··· SELECTED TEXT ···

Preparation of data for Georg

This repository contains code for processing datasets before importing them into Georg, a georeferencing tool built on top of Pelias. The data processing is carried out with the workflow management system Snakemake and a few Python scripts.

There are currently two different data pipelines: one for GBIF Sweden datasets and one for Sweden's virtual herbarium.

For the GBIF workflow, we use Darwin Core archives obtained from http://gbif.se/ipt/. For the time being, three occurrence datasets are downloaded and processed:

nhrs-nrm:	GBIF-Sweden, Entomological Collections (NHRS), Swedish Museum of Natural History (NRM). DOI: 10.15468/fpzyjx
s-fbo:	GBIF-Sweden, Phanerogamic Botanical Collections (S). DOI: 10.15468/yo3mmu
uppsala-botany:	GBIF-Sweden, Botany (UPS). DOI: 10.15468/ufmslw

From Sweden's Virtual Herbarium we use one dataset for socknar (socken in singular) in SQL format. Before processing the dataset, it is exported into a single TSV file. The source data can be obtained from: https://github.com/mossnisse/Virtuella-Herbariet/blob/master/SQL/samhall_district.sql.

Prerequisites

Python 3.7
The Python libraries pandas, spaCy, and Snakemake

An easy way to get Python working on your computer is to install the free Anaconda distribution.

You can install the libraries with the following command:

pip install pandas snakemake spacy

Input files

Input files should be placed at the following locations:

./gbif/data/raw/{dataset}/occurrence.txt
./virtual-herbarium/data/raw/.

··· DATASET SECTION ···

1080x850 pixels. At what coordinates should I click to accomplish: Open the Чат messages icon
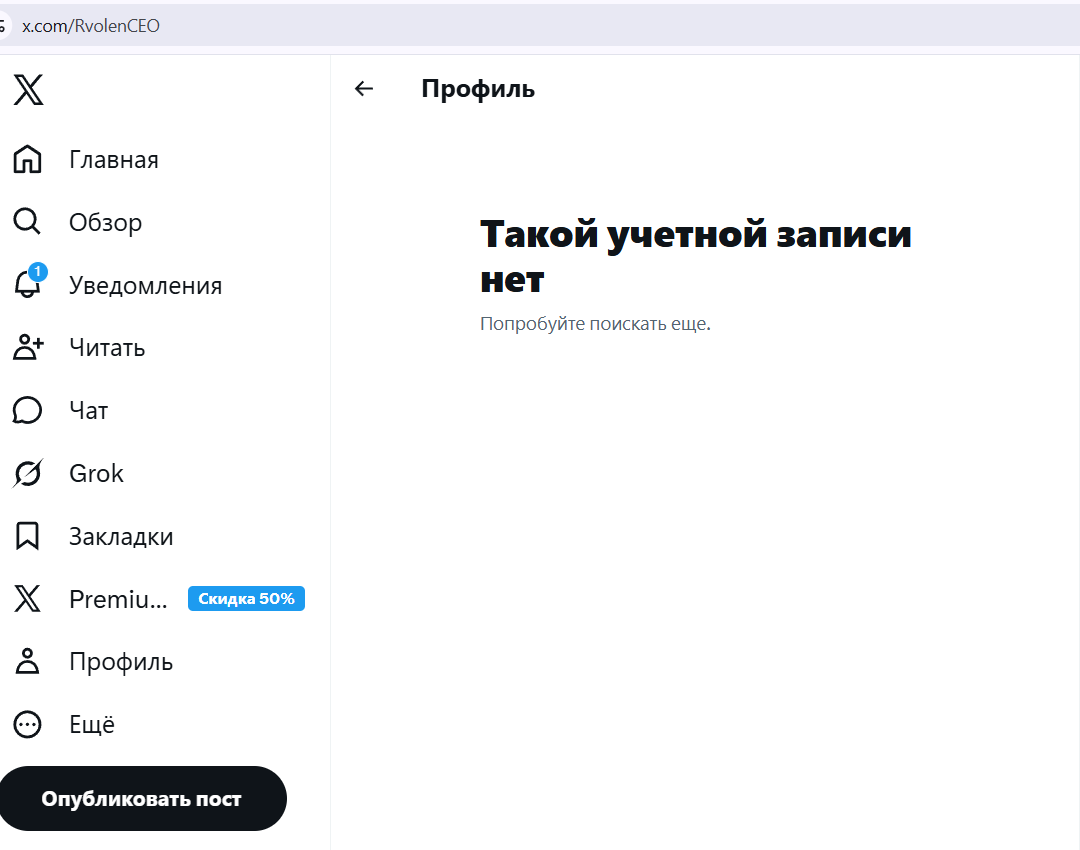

···

> [THINGS TO DO]
[a] Repeat the passage of the Georg README starting with "Preparation of data" and going on through "few Python scripts.".
[b] Why does the Georg README suggest installing the Anaconda distribution? Answer in one to three sentences.
[c] Which workflow management system does the Georg README name for carrying out the data processing?
The material comes from a separate source.

> [THE SOLUTIONS]
[a]
Preparation of data for Georg

This repository contains code for processing datasets before importing them into Georg, a georeferencing tool built on top of Pelias. The data processing is carried out with the workflow management system Snakemake and a few Python scripts.

[b] The README calls installing the free Anaconda distribution an easy way to get Python working on your computer.

[c] Snakemake.